Au cœur de leur combat se trouve la recherche d’une égalité de traitement. Les enseignants confessionnels estiment que les missions qu’ils accomplissent sont identiques à celles des enseignants de l’enseignement public, mais que leurs droits restent limités. Ils plaident ainsi pour une intégration à la Fonction publique qui leur permettrait de bénéficier d’un statut stable, d’une meilleure protection sociale, de perspectives de carrière plus claires ainsi que d’une retraite plus sécurisée. Pour eux, cette reconnaissance constituerait une réponse aux disparités qui persistent entre les deux catégories d’enseignants.

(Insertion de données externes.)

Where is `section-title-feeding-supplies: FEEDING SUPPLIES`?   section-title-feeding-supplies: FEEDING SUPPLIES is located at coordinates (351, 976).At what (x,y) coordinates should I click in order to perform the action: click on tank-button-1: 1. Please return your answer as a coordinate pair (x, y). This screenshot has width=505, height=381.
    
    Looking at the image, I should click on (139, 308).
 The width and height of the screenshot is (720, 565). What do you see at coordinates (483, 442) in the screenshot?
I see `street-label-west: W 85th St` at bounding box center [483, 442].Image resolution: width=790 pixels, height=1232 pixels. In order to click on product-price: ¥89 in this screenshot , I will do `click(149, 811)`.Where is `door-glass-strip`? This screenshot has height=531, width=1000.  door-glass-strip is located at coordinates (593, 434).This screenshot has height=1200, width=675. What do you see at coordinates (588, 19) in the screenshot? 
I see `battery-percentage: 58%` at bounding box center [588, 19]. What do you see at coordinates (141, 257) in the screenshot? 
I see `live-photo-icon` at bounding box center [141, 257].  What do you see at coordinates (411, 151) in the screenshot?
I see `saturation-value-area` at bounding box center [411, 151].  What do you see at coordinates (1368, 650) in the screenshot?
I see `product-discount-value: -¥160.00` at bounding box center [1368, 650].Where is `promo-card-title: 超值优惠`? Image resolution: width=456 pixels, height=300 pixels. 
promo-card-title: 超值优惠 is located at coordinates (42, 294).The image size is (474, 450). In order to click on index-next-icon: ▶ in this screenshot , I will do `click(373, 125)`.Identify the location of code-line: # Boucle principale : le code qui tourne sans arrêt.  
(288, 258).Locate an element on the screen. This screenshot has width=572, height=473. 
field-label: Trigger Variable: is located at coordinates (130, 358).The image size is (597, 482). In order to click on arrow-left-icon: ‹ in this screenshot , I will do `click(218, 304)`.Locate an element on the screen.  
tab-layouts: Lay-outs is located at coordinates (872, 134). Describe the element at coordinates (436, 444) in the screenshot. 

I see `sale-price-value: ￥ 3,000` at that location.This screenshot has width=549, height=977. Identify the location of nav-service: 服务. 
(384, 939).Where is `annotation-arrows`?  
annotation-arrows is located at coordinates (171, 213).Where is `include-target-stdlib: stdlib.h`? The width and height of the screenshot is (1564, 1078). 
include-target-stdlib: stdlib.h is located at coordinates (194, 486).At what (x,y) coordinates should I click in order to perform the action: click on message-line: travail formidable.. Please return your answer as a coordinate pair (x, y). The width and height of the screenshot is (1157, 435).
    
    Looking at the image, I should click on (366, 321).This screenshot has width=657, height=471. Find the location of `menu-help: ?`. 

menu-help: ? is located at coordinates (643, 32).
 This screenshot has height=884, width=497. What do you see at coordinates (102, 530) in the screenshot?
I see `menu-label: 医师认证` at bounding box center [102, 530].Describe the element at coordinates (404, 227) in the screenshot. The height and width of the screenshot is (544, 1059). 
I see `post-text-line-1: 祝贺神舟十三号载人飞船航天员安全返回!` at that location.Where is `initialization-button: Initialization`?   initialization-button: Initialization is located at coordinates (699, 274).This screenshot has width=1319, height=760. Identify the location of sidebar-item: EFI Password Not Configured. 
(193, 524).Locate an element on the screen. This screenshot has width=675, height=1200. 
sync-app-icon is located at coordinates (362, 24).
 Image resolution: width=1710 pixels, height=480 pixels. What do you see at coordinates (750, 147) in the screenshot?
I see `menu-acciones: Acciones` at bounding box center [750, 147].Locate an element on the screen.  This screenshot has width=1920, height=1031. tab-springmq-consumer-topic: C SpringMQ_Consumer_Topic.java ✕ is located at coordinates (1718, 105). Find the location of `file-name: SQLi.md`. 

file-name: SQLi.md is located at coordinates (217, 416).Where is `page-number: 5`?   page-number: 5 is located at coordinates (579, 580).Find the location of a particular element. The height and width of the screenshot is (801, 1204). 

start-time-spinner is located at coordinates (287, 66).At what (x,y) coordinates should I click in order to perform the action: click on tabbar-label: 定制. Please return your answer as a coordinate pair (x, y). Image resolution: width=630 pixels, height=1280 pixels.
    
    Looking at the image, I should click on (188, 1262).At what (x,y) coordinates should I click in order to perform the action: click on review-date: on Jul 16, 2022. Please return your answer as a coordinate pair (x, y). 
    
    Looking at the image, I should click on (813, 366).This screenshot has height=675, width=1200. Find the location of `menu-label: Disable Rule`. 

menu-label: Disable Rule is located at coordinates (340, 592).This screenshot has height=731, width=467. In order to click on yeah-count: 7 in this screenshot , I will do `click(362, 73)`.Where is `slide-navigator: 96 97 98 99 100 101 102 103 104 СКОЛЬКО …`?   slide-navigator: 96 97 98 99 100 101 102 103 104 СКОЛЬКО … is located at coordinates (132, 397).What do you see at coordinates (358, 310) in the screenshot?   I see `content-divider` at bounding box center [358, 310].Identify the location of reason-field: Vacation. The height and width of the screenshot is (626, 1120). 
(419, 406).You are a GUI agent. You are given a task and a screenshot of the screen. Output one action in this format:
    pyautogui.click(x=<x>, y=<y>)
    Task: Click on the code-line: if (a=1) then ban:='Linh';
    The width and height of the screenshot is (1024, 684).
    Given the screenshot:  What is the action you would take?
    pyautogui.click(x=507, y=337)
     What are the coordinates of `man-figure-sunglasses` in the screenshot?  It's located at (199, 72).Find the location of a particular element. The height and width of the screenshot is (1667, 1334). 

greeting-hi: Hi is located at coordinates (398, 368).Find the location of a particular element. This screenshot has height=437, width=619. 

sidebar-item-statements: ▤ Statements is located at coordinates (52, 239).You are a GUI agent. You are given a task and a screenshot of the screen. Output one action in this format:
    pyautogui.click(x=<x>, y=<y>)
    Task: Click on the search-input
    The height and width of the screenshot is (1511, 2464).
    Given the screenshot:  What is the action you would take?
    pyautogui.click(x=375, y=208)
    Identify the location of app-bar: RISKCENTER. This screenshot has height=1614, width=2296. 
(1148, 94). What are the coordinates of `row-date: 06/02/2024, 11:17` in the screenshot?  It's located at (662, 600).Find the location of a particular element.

Les conséquences qui peuvent en découler


Au-delà des revendications corporatistes, cette situation interpelle sur les défis du système éducatif dans le Moyen-Ogooué. Le maintien de ces inégalités pourrait affecter la motivation des enseignants, la qualité de l’encadrement pédagogique et, à terme, les performances des élèves. Les autorités sont ainsi appelées à ouvrir un dialogue avec les représentants des enseignants confessionnels afin d’examiner les voies possibles pour répondre à leurs préoccupations tout en préservant les équilibres du secteur éducatif.